Любка осеклась на полуслове и не поверила своим ушам. Никто, кроме домашних, никогда не просил ее об этом.
— А и вправду, Любаша, спой. Пожалуйста, — обратился к ней Скорик. — Я только слышал, что ты поешь, но никогда не слышал как. К сожалению… Видно, это мой режиссерский промах. Я, наверное, упустил что-то важное.
Любка растерялась и заметалась раненой птицей, неловко прикрываясь подносом с пирогами.
— Пожалуйста, Любочка, спой! — Возбужденная Галка Белякова, сверкая влажными, раскосыми глазами, отняла у нее поднос, кто-то молниеносно перехватил его, Галка нежно взяла ее за руку и вытащила на середину гримерной.

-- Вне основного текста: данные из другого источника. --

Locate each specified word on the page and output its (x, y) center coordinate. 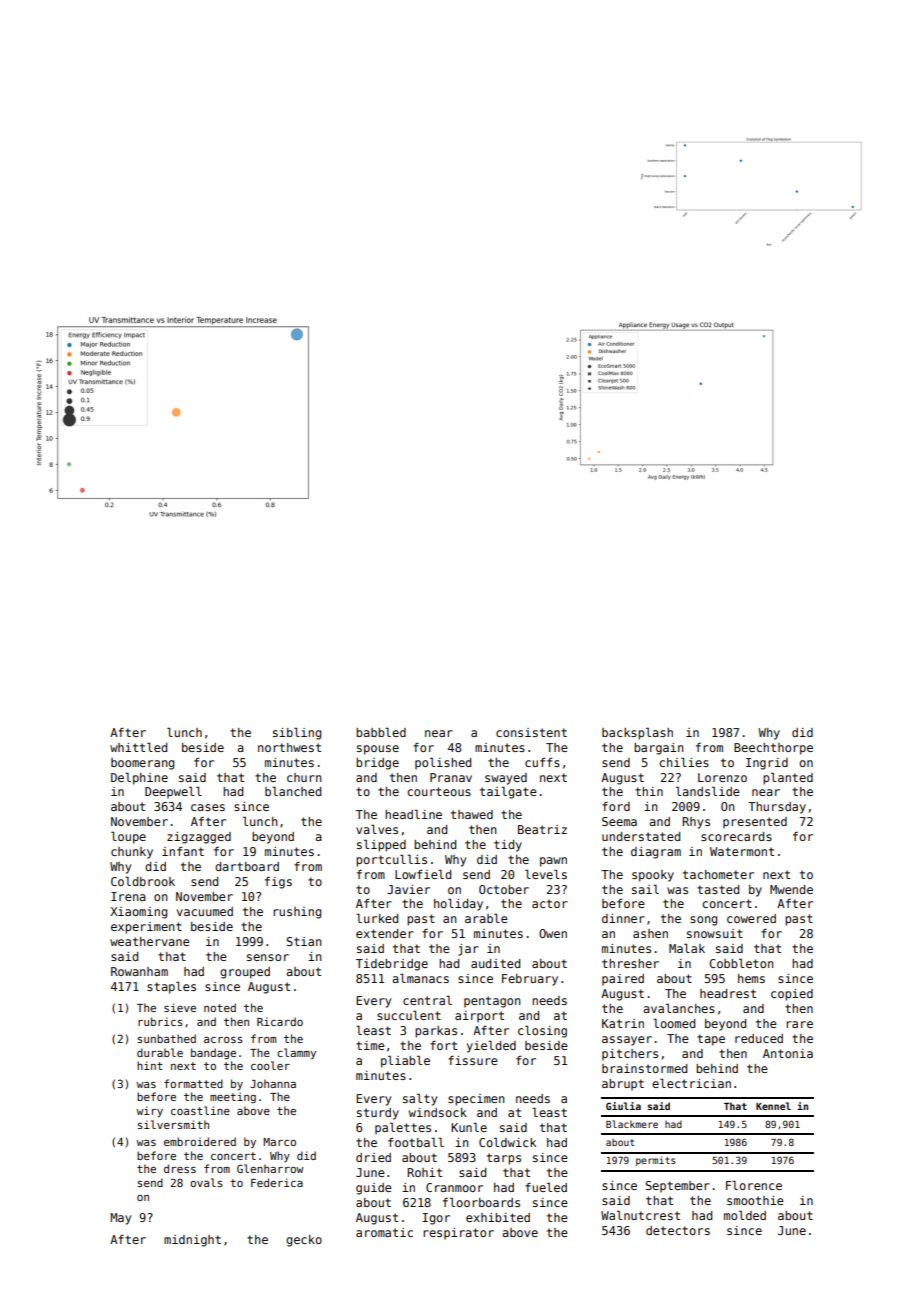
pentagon (492, 1002)
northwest (289, 747)
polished (443, 763)
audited (495, 963)
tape (711, 1040)
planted (788, 778)
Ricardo (280, 1021)
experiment (146, 928)
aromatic (384, 1232)
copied (792, 995)
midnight (192, 1241)
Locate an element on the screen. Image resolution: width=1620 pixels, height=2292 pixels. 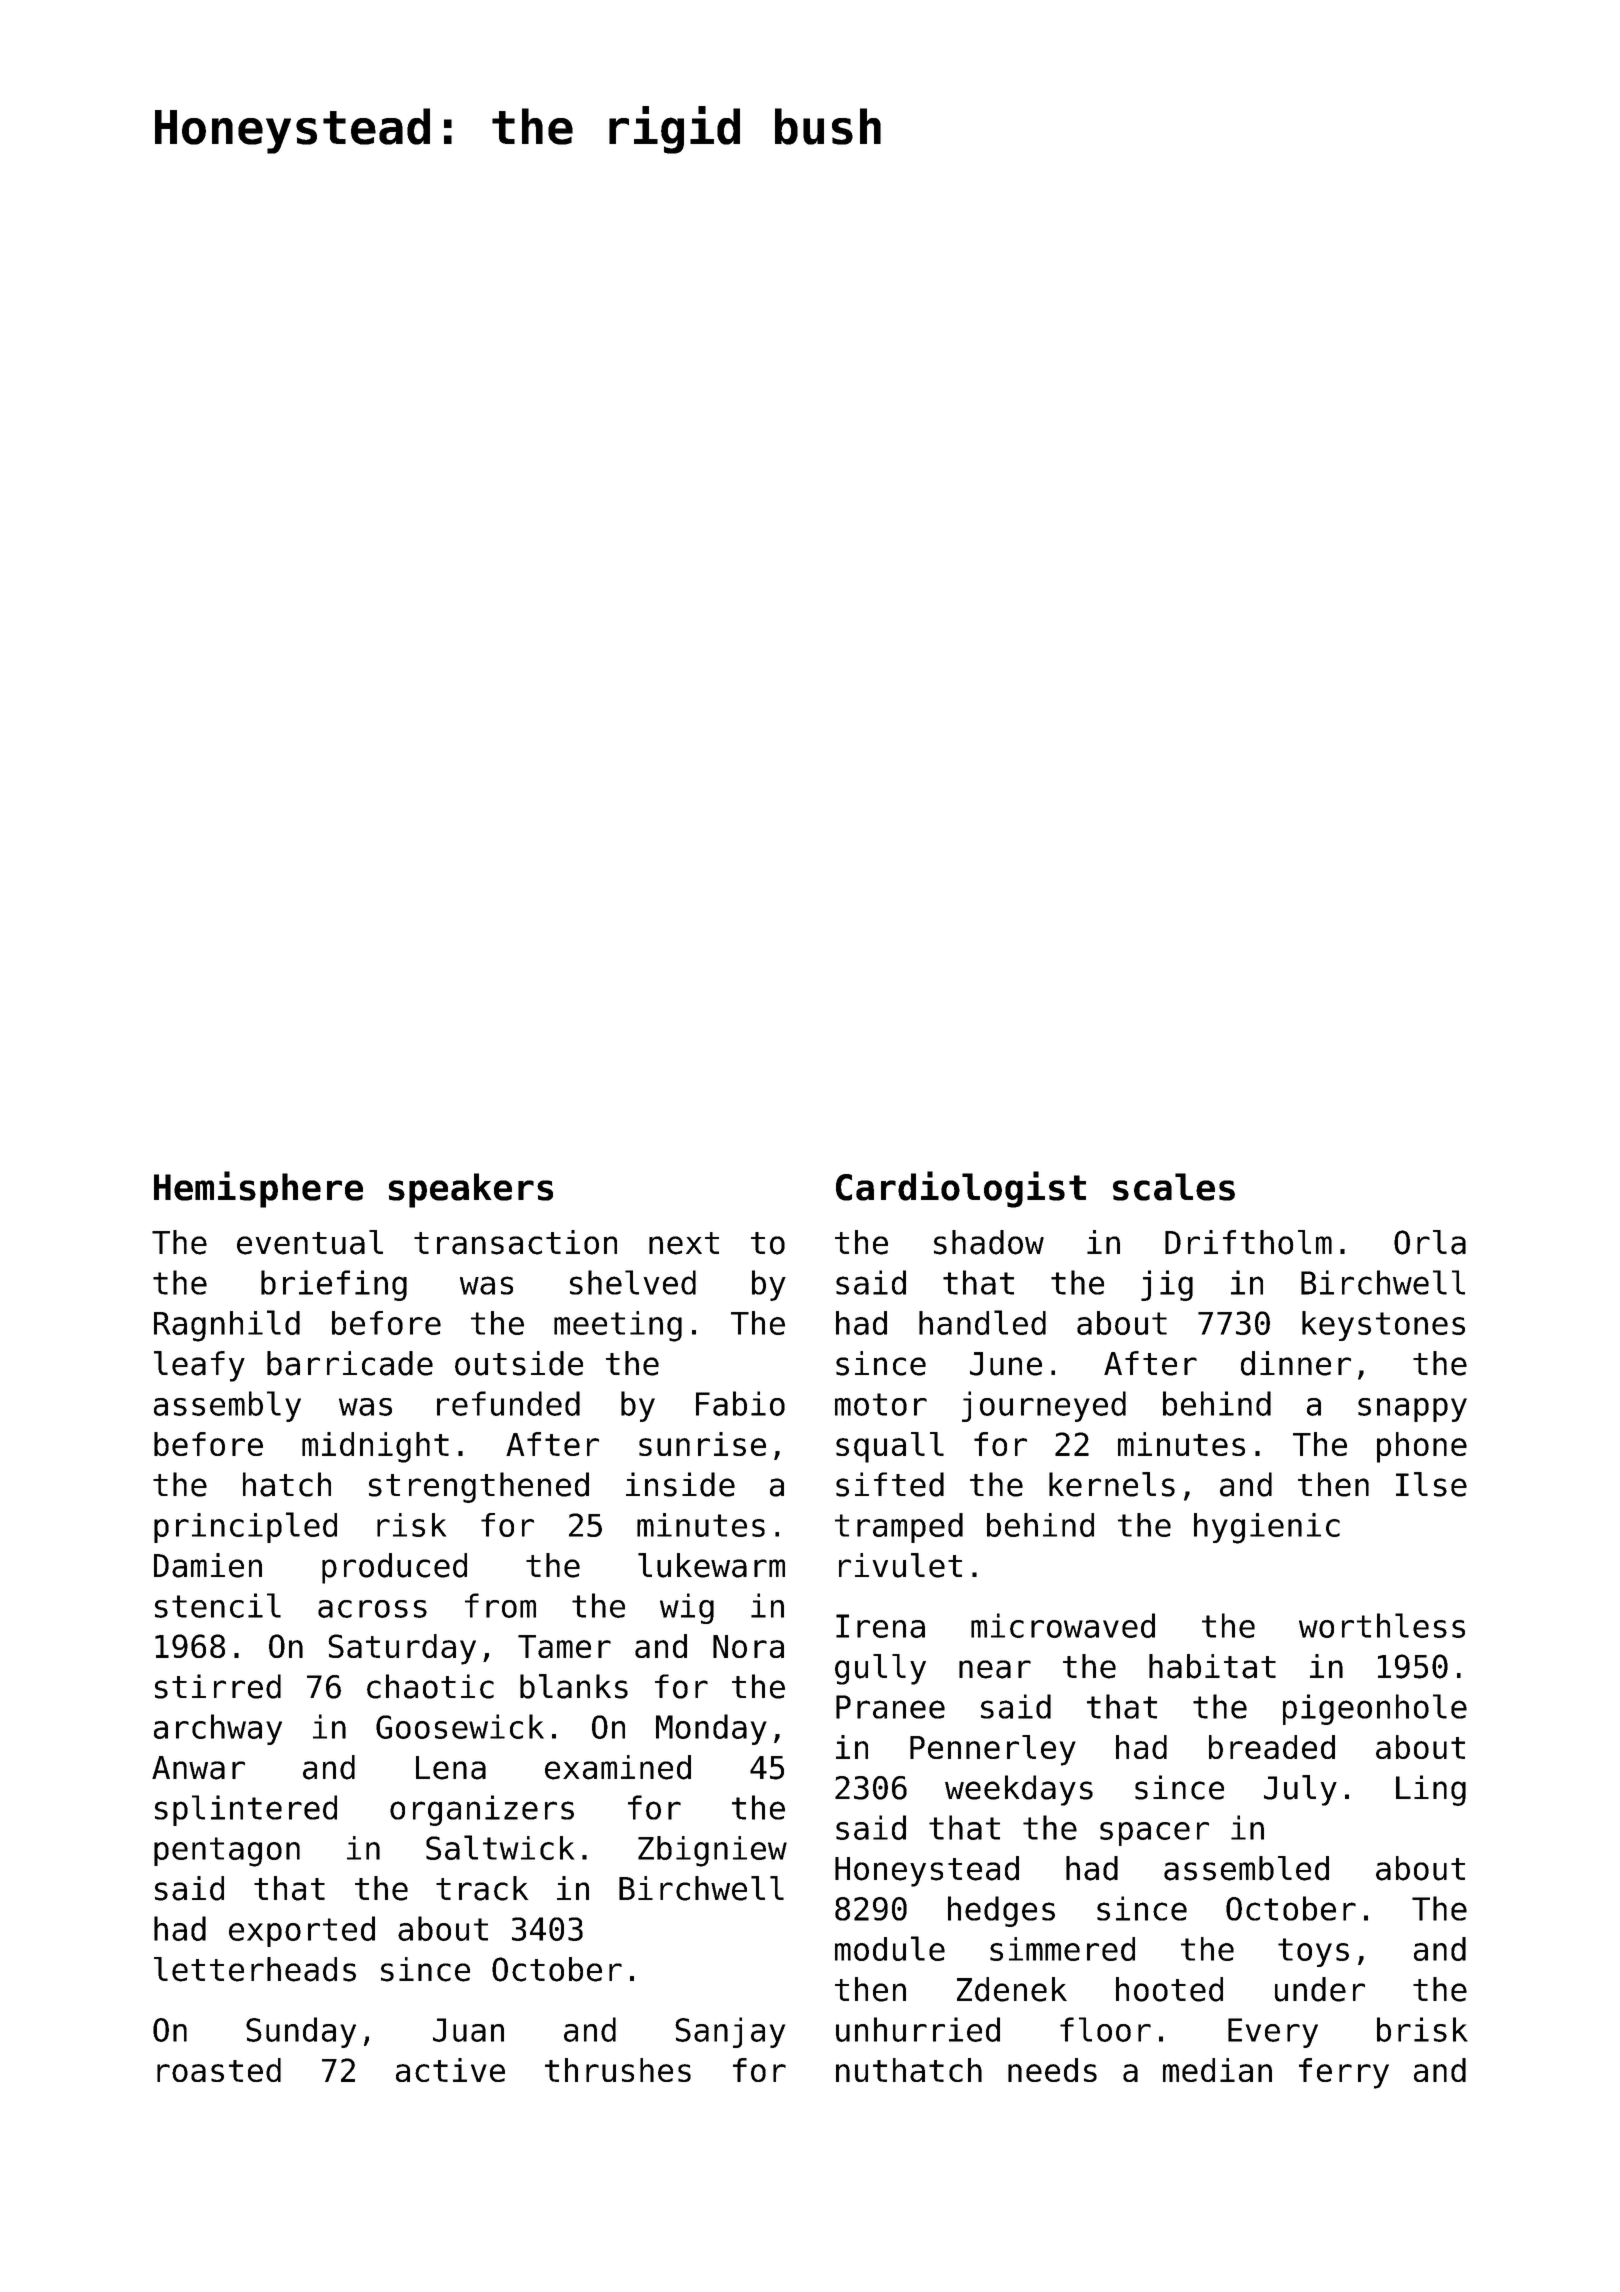
worthless is located at coordinates (1382, 1625).
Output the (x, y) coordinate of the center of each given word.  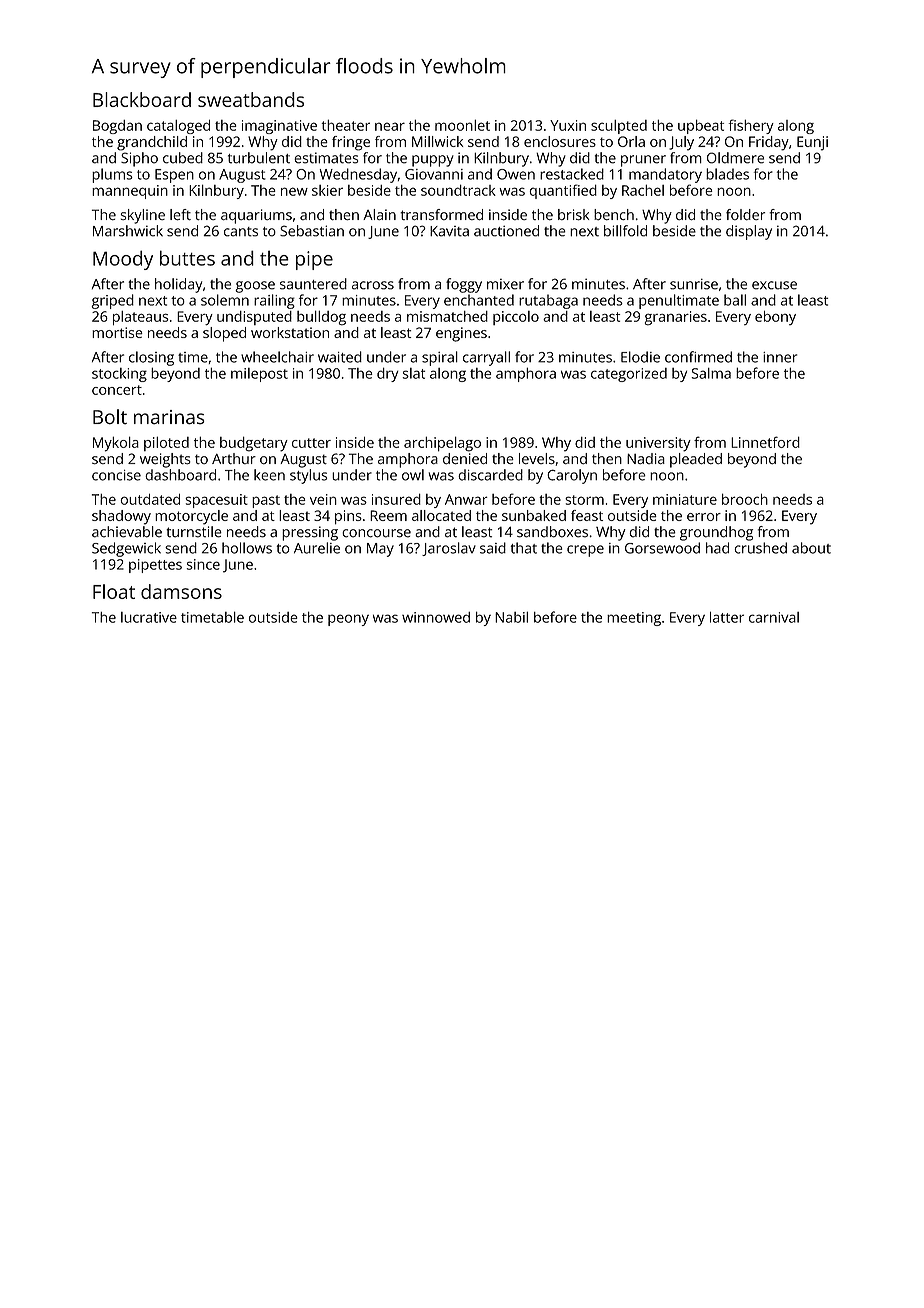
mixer (505, 284)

Любанька испуганно озиралась и вдруг увидела Сашку Либерзона — гитариста из оркестра. Когда-то она помогала ему разучивать романсы из спектакля «Банкрот», которые исполняла Нателла Герасимовна. Любка втайне надеялась, что скоро их знание пригодится и ей самой. Любка подошла к Либерзону, склонилась над ним, тихонько задала тональность. Но тот поковырялся в струнах и беспомощно развел руками. Все затихли. Те, кому не досталось стульев, расселись прямо на полу, кто-то поднес ей стакан с водкой. И так ей захотелось еще раз сверкнуть в этот волшебный вечер, что она, сама от себя не ожидая такой смелости, сделала глоток и, даже не закашлявшись, решительно объявила:
— Я буду петь а капелла.
Никто не возражал. Любка собралась с духом, взяла дыхание и глубоким меццо-сопрано затянула:
Воцарилась гробовая тишина. Ребята влет поняли, о чем она поет. Все знали ее ситуацию, но ни при каких обстоятельствах Любаня ни с кем не делилась тем, что с ней произошло. Это раньше она направо и налево болтала о своем мифическом романе с Алтыновым, но после того как родила сына, замкнулась и закрыла эту тему навсегда. Это была первая Любанькина прилюдная исповедь. Вряд ли она решилась бы на такое на трезвую голову. Даже у злой на язык Соловьевой намокли глаза, а верная подруга Галка Белякова подползла поближе к Любане, чтобы в критический момент утащить ее в коридор. Но Любаня уже никого не видела и не слышала. Все в ней перевернулось, она говорила сама с собой. Глаза ее стали совершенно прозрачными, но голос не дрогнул, красиво выпевая каждую ноту, и ни одна предательская слеза не скатилась по щеке.